Instructions for the task :: What is the number of lines in these records that hold the word "will"? Reply with that number alone.

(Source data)

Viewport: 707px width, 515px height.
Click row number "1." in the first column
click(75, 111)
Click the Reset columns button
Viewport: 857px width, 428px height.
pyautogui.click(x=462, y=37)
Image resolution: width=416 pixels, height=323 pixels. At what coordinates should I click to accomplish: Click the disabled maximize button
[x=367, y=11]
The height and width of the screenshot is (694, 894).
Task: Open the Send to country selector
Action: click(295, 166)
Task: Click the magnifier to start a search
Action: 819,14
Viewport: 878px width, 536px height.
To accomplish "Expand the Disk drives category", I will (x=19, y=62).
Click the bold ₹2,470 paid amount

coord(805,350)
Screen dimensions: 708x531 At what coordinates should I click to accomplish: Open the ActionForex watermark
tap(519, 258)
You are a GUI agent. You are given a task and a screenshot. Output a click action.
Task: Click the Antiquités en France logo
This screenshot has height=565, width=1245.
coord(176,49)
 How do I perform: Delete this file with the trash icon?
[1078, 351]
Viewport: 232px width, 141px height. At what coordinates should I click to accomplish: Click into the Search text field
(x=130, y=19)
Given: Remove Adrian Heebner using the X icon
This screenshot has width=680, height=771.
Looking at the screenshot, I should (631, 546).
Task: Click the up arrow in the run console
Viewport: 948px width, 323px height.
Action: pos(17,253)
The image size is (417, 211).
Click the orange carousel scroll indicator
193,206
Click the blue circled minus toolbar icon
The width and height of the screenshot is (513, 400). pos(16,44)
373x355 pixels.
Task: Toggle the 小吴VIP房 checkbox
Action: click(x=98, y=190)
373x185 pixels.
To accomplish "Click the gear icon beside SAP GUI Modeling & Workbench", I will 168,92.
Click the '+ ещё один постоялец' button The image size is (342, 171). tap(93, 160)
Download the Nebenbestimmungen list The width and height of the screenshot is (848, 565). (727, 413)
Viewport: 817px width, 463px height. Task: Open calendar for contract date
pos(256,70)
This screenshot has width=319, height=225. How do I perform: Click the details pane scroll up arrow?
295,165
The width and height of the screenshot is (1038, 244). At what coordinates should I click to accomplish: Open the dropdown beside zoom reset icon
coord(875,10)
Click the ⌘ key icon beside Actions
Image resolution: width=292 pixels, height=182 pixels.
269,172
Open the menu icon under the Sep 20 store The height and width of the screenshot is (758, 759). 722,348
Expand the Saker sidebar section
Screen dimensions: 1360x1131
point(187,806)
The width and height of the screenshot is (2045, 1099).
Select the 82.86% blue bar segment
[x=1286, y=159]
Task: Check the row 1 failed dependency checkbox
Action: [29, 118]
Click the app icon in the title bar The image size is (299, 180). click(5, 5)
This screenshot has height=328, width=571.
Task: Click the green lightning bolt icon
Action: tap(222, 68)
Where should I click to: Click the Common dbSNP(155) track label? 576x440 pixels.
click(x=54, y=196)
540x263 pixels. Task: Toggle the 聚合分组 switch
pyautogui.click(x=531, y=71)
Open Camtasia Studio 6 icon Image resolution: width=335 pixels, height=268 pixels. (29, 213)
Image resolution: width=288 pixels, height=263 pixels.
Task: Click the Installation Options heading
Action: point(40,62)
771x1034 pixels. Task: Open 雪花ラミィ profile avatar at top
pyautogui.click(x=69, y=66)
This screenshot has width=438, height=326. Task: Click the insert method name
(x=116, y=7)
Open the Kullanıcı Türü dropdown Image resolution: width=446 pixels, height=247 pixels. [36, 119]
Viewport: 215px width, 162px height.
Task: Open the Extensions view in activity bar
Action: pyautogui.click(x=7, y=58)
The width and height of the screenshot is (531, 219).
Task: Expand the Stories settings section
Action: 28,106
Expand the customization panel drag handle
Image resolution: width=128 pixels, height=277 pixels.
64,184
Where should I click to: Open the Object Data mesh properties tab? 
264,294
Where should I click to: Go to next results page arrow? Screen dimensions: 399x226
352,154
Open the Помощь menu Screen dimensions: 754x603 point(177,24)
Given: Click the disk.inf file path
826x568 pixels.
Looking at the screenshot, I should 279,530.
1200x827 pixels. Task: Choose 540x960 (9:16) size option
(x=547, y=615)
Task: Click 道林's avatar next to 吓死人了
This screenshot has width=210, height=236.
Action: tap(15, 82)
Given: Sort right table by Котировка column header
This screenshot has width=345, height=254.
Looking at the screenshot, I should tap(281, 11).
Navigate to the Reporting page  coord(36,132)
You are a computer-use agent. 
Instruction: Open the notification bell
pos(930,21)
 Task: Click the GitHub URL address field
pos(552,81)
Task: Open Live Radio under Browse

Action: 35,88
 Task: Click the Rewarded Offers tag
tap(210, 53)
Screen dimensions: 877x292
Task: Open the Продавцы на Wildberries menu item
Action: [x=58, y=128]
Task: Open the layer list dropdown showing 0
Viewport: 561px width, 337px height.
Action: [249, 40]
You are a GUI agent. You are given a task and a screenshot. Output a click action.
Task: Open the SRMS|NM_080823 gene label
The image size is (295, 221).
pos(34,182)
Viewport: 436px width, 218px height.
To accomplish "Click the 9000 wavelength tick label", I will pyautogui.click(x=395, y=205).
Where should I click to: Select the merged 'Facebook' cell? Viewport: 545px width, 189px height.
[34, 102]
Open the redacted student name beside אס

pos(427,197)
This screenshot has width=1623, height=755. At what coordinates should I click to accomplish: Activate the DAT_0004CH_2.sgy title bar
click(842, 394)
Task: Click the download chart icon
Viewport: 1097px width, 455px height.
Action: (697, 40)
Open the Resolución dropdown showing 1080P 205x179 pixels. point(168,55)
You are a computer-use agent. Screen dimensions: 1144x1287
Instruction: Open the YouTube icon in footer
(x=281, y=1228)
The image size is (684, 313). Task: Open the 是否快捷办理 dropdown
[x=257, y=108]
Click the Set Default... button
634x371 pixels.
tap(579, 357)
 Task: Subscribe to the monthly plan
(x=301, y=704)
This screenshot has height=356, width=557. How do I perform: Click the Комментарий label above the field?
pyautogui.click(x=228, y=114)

Finished exercise :: 3